Alcuni, quelli che hanno provato a buttare il neofascismo in farsa (Luca Miniero, Sono Tornato, 2018), o in commedia (Paolo Virzì, Caterina Va in Città, 2003), sono stati attaccati da una pletora di farisei, dileggiati nel metodo e nel merito. Altri, come pionieri, come cani sciolti, hanno provato a dare testimonianza in altre forme: Daniele Gaglianone (I nostri anni, 2000 ma anche Dove bisogna stare, 2019), Luca Guadagnino (Inconscio Italiano, 2011), Luna Gualano (Go Home, 2018). Guadagnino in particolare, come altri storici e documentaristi, ha cercato di far luce sulla radice del razzismo italiano: la colpa ereditaria incancellabile del colonialismo, e in particolare di quello fascista. Il colonialismo resta, ancora oggi, uno dei lati meno indagati del fascismo, i documenti sono pochi e mostrati con reticenza. È nelle piaghe suppuranti del colonialismo che si origina l’odio attuale, il razzismo trasversale verso gli immigrati. Spicca quindi ancora di più Go Home, di Luna Gualano: un oggetto filmico nato dal basso, nel quale ci sono i neofascisti protagonisti, e come se non bastasse ci sono gli zombi! Zombi latitanti nel cinema italiano da trent’anni. Il genere horror utilizzato in chiave politica, netta, dicotomica. Con tutti i suoi limiti, Go Home è un film pieno di senso, antifascista, di genere. Come piace a noi. Ma si tratta, purtroppo, di una splendida eccezione.

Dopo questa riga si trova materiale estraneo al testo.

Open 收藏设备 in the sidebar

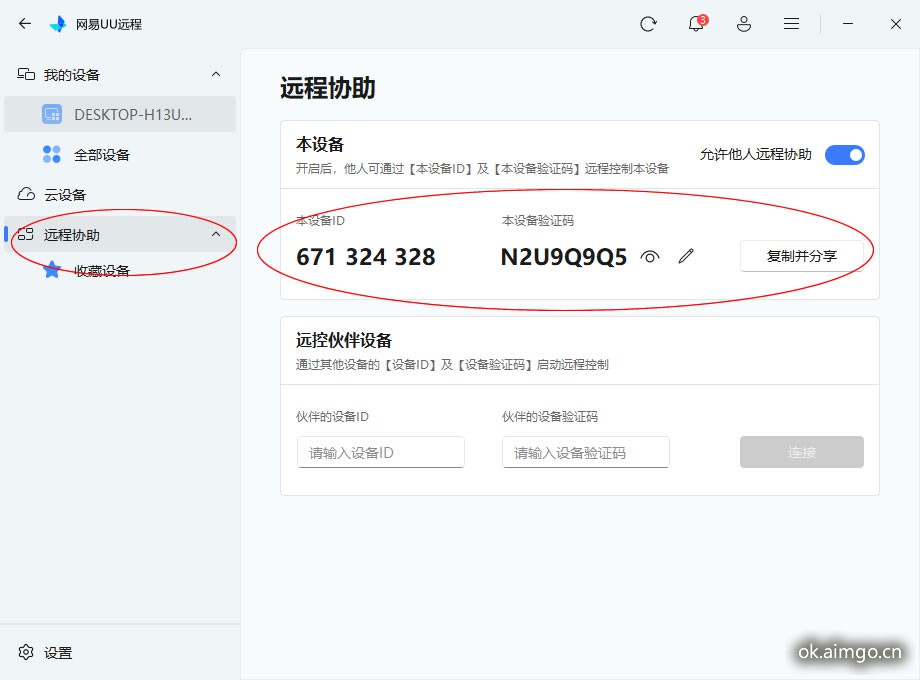(101, 271)
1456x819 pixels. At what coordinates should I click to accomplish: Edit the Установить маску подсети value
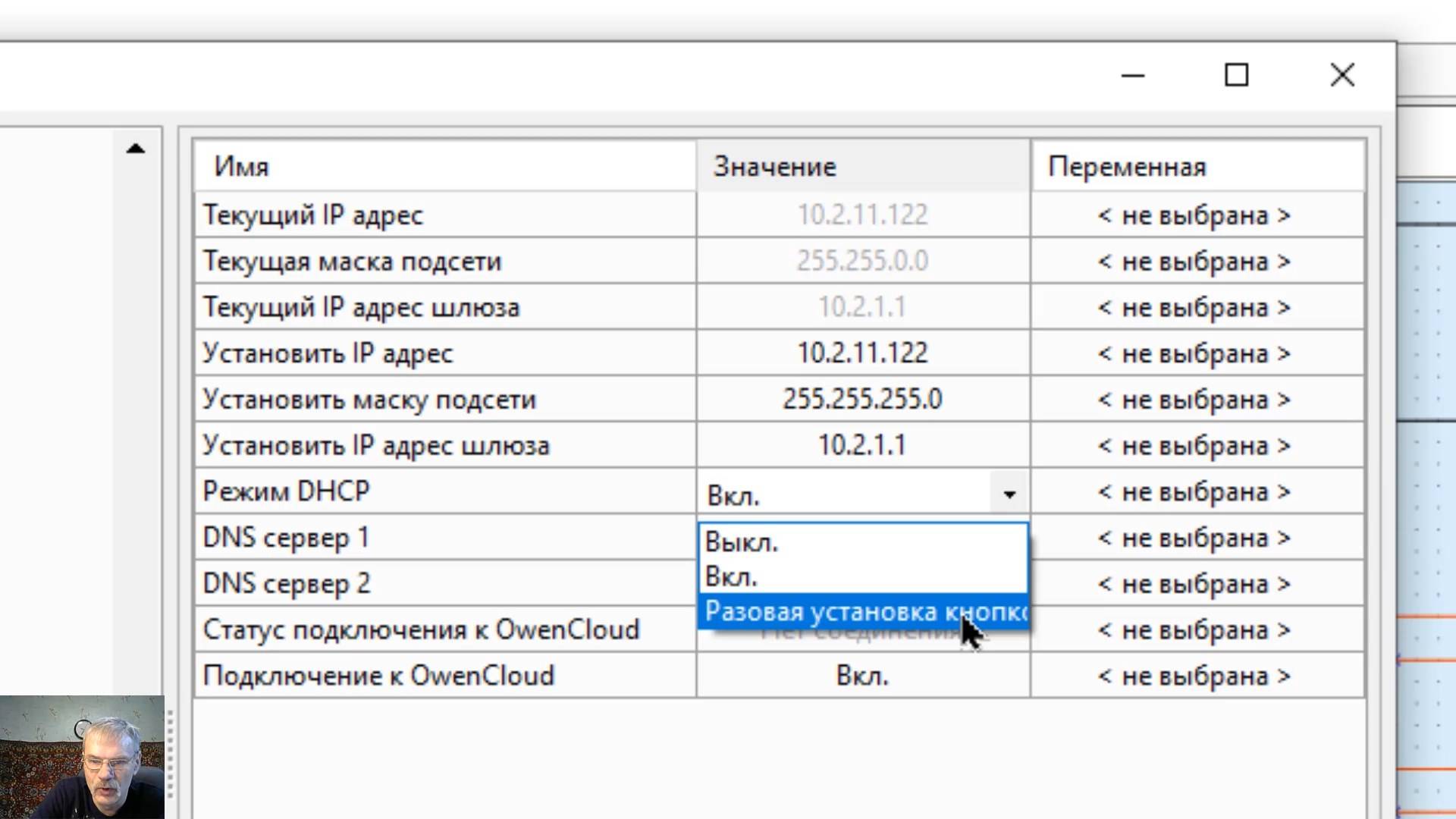[x=862, y=400]
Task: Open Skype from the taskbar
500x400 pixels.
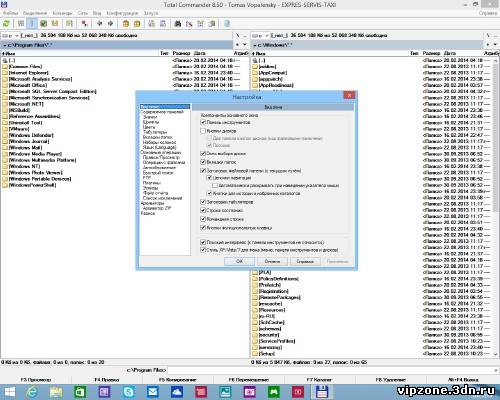Action: 129,392
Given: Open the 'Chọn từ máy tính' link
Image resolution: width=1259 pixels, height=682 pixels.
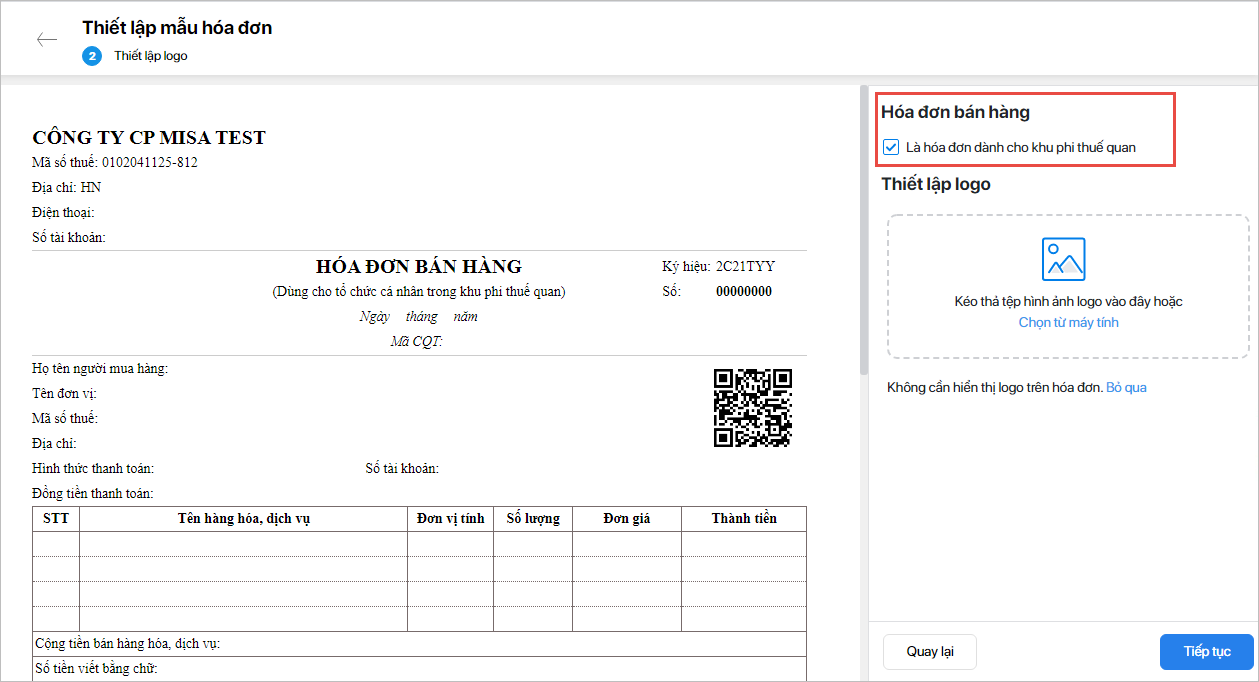Looking at the screenshot, I should pos(1068,323).
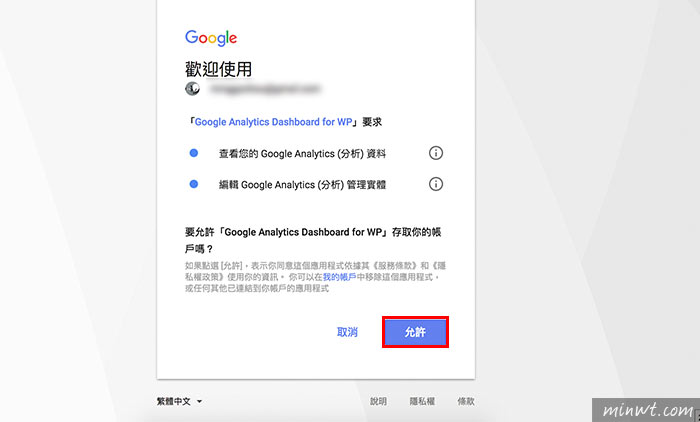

Dikotomiko è un micro-collettivo composto da Massimiliano Martiradonna e Mirco Moretti, ultraquarantenni, non più giovani, anzi, reduci. Dikotomiko, uno e bino, nasce come blog antagonista web e social, tra i vibrioni e la polvere di uno scaffale, nello spazio angusto e umido di un’edicola di giornali, prossima allo sbaracco. Mirco Moretti, l’edicolante, e Massimiliano Martiradonna, il cliente. In comune una certa idea di cinema, fiumi di parole e fiumi di visioni.